Der Kläger verfolgt einen Anspruch gegen die mit ihm verheiratete Beklagte, der jedenfalls nach dem zu berücksichtigenden Vortrag der Beklagten im Zusammenhang mit der Trennung steht. Für die Prüfung, ob der zur Entscheidung anstehende Verfahrensgegenstand eine bürgerlich-rechtliche Streitigkeit oder eine Familiensache i.S.d. § 17 a Abs. 6 GVG darstellt, kommt es nämlich nicht allein auf den klägerischen Vortrag, sondern ebenfalls auf das Verteidigungsvorbringen der Beklagtenseite an (BGH, Beschl. v. 10.7.2024 - XII ZR 63/23.

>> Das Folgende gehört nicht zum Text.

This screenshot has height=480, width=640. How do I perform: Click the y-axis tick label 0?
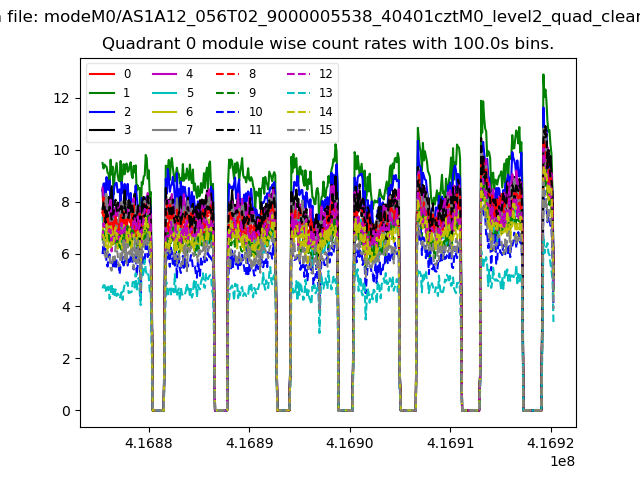[65, 411]
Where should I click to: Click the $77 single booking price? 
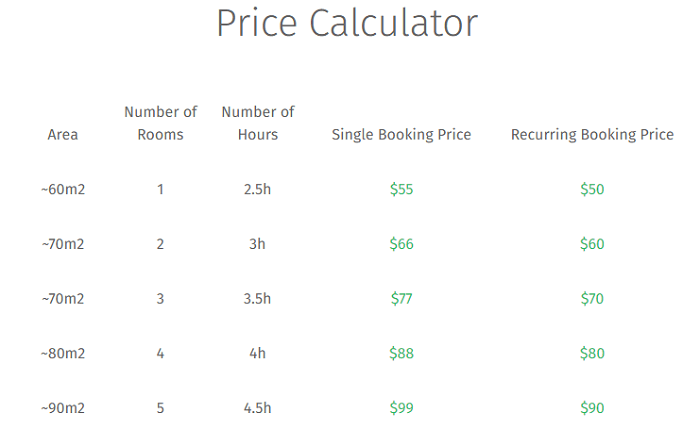(x=401, y=298)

Die Auffassung des LG, eine Zuständigkeit des Familiengerichts nach § 266 Abs. 1 Ziffer 3 FamFG sei bereits deshalb nicht gegeben, weil die Parteien zum Zeitpunkt der Zahlung des streitgegenständlichen Geldbetrages durch den Kläger an die Beklagte noch nicht miteinander verheiratet waren, traf somit nicht zu. Denn § 266 Abs. 1 Nr. 3 FamFG beschränkt die verfolgten Ansprüche ausdrücklich nicht auf solche aus der Ehezeit. Sofern ein Zusammenhang mit Trennung, Scheidung oder Aufhebung einer Ehe besteht, ist es unschädlich, dass das Verfahren ausschließlich Vorgänge, wie etwa Zuwendungen, sonstige Rechtsgeschäfte oder Handlungen vor der Eheschließung betrifft, dies gilt auch, wenn zwischen den späteren Ehegatten vor der Eheschließung eine nichteheliche Lebensgemeinschaft bestand.

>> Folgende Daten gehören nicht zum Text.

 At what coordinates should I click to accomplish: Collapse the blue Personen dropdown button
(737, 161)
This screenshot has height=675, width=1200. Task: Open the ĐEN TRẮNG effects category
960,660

Der (missverständlichen) vom LG herangezogenen Kommentierung in Zöller-Feskorn, 35. Auflage, § 266 FamFG, Rdn. 16, der Anspruch bzw. das materiell-rechtliche Rechtsverhältnis müsse zwischen den in Nr. 3 genannten Personen zum Zeitpunkt seiner Entstehung bestanden haben, folgt der Senat nicht. Erforderlich ist nur der Zusammenhang mit der Trennung oder Scheidung. Der Zusammenhang mit der Beendigung der ehelichen Lebensgemeinschaft liegt vor, wenn der Rechtsstreit durch die familienrechtlichen Verhältnisse nicht unwesentlich mitgeprägt ist. Der erforderliche inhaltliche Zusammenhang kann rechtlicher oder wirtschaftlicher Art sein und ist vor allem bei naheliegenden und häufig vorkommenden Folgen oder Begleiterscheinungen der Beendigung einer Ehe gegeben. Insoweit ist das Tatbestandsmerkmal "im Zusammenhang mit der Trennung oder Scheidung" weit auszulegen.